About this task >> Your answer must be an exact copy of the listing.

Source records >>
● ● ● ●
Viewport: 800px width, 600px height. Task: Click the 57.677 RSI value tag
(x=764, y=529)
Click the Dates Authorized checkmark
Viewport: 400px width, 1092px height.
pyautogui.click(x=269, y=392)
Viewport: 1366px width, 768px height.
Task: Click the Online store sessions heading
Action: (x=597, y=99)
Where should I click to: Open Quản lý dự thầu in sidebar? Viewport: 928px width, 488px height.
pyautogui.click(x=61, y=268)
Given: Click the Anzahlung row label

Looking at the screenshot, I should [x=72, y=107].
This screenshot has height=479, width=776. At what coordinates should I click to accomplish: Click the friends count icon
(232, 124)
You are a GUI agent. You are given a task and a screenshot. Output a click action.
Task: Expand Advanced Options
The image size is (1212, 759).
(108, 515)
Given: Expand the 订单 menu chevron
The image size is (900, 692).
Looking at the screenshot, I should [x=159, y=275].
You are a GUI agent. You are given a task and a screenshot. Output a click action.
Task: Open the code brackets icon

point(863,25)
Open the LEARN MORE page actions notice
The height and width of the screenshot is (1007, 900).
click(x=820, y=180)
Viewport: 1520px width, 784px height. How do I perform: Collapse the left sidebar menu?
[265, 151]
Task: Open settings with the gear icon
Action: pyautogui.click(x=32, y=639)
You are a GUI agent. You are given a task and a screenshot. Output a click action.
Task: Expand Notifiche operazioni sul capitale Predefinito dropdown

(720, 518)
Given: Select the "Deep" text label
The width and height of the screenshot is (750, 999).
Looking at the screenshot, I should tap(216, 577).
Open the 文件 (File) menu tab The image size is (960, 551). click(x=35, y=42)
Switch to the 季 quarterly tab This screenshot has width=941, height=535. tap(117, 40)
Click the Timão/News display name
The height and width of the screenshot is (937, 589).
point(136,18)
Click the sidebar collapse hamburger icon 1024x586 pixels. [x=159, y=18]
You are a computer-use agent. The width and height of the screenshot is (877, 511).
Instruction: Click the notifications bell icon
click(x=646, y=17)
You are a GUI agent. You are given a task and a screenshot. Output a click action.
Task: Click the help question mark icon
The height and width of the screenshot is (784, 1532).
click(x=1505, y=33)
● ● ● ●
Solution to this task >>
Viewport: 800px width, 600px height. Task: Click the 57.677 RSI value tag
(x=764, y=529)
Click the Dates Authorized checkmark
Viewport: 400px width, 1092px height.
pyautogui.click(x=269, y=392)
Viewport: 1366px width, 768px height.
Task: Click the Online store sessions heading
Action: (x=597, y=99)
Where should I click to: Open Quản lý dự thầu in sidebar? Viewport: 928px width, 488px height.
pyautogui.click(x=61, y=268)
Given: Click the Anzahlung row label

Looking at the screenshot, I should [x=72, y=107].
This screenshot has height=479, width=776. At what coordinates should I click to accomplish: Click the friends count icon
(232, 124)
You are a GUI agent. You are given a task and a screenshot. Output a click action.
Task: Expand Advanced Options
The image size is (1212, 759).
(108, 515)
Given: Expand the 订单 menu chevron
The image size is (900, 692).
Looking at the screenshot, I should [x=159, y=275].
You are a GUI agent. You are given a task and a screenshot. Output a click action.
Task: Open the code brackets icon

point(863,25)
Open the LEARN MORE page actions notice
The height and width of the screenshot is (1007, 900).
click(x=820, y=180)
Viewport: 1520px width, 784px height. How do I perform: Collapse the left sidebar menu?
[265, 151]
Task: Open settings with the gear icon
Action: pyautogui.click(x=32, y=639)
You are a GUI agent. You are given a task and a screenshot. Output a click action.
Task: Expand Notifiche operazioni sul capitale Predefinito dropdown

(720, 518)
Given: Select the "Deep" text label
The width and height of the screenshot is (750, 999).
Looking at the screenshot, I should tap(216, 577).
Open the 文件 (File) menu tab The image size is (960, 551). click(x=35, y=42)
Switch to the 季 quarterly tab This screenshot has width=941, height=535. tap(117, 40)
Click the Timão/News display name
The height and width of the screenshot is (937, 589).
point(136,18)
Click the sidebar collapse hamburger icon 1024x586 pixels. [x=159, y=18]
You are a computer-use agent. The width and height of the screenshot is (877, 511).
Instruction: Click the notifications bell icon
click(x=646, y=17)
You are a GUI agent. You are given a task and a screenshot. Output a click action.
Task: Click the help question mark icon
The height and width of the screenshot is (784, 1532).
click(x=1505, y=33)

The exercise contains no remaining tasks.